Europe was experiencing a rebirth of nationalism and imperialism in the early 1900s, along with mounting military power in many countries that was needed to protect their interests. Several powerful nations built alliances promising mutual aid against outside threats. Unrest among civilian populations, often teetering on the brink of revolution, added to the explosive mix.
Nephew of Emperor Franz Josef and heir to the Austro-Hungarian Empire, Franz Ferdinand traveled to Sarajevo in 1914. He was there to survey the armed forces of Bosnia and Herzegovina, which were former Ottoman territories that had been acquired by Austria-Hungary in 1908. That acquisition had long upset Serbian nationalists who wanted the area to join their recently formed independent Serbian nation. A group of six conspirators saw the visit as a chance to separate the southern Slav provinces from Austria-Hungary to be combined into Yugoslavia.
Ferdinand’s visit was scheduled for June 28, a significant date for many. It marked the anniversary of a major lost battle for medieval Serbia (the 1389 Battle of Kosovo) and was also Ferdinand’s wedding anniversary. Though his wife, a former lady-in-waiting, was denied royal status at home, in Sarajevo she could ride in the limousine as he conducted his tour. They rode the streets in an open car with very little security as crowds followed excitedly.

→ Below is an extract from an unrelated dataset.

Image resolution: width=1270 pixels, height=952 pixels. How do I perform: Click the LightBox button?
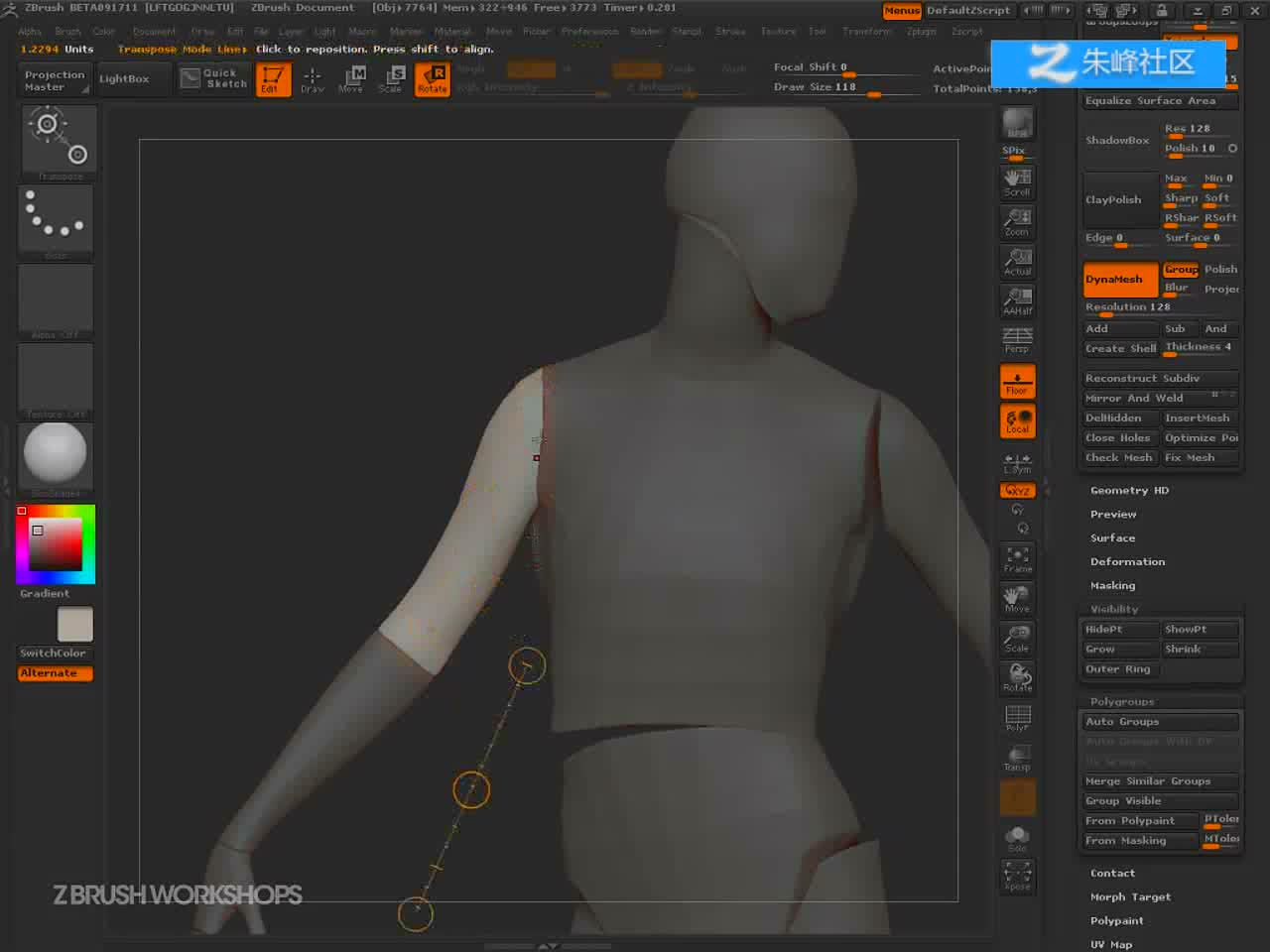[x=124, y=78]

As they rode along, one of the conspirators threw a bomb at the car, but it rolled off the back and injured a police officer and some bystanders. The Archduke later went to visit the injured officer, but his car took a wrong turn, down a street where another of the conspirators, 19-year-old Gavrilo Princip, happened to be.

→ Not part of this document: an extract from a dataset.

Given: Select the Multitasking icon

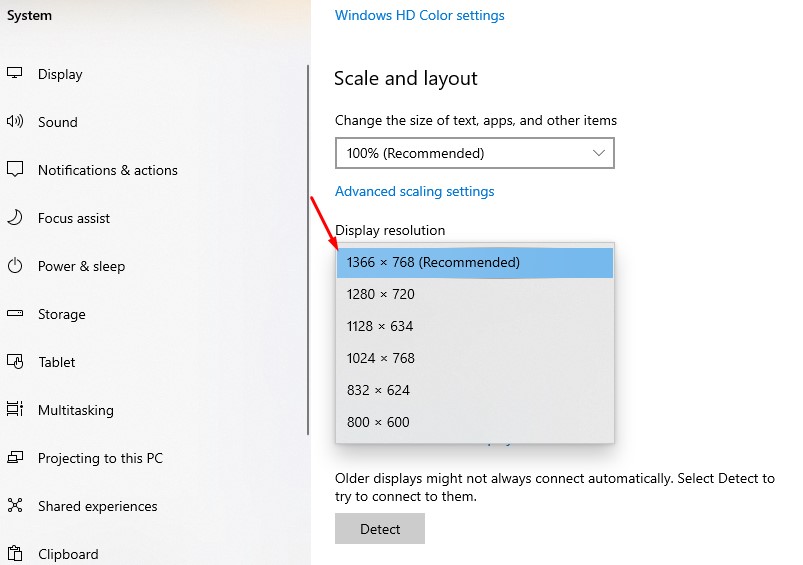Looking at the screenshot, I should 15,409.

Princip ran up to the car and shot Ferdinand and his wife at close range. As the couple lay dying in the car, Princip attempted to shoot himself but was attacked by a group of bystanders and eventually taken away by the police. Ferdinand and his wife died within an hour.
Shortly after, Austria-Hungary blamed Serbia for the assassination. A 10-point ultimatum was delivered to the Kingdom of Serbia, which accepted nine of the points and agreed to most of the tenth. Nevertheless, with Germany’s confirmed support, Austria-Hungary declared war on Serbia on July 28, 1914.
Because it had formed an alliance with Serbia, Russia joined the war against Austria-Hungary. Germany then declared war on Russia and France and invaded Belgium. Soon, the Allied Powers of Russia, France, and Great Britain were aligned against the Central Powers of Germany, Austria-Hungary, and the Ottoman Empire. Because many of the empires had colonies throughout the world, the conflict would soon reach nearly around the globe.
Interestingly, the Treaty of Versailles, which ended World War I, was signed on the same date in 1919.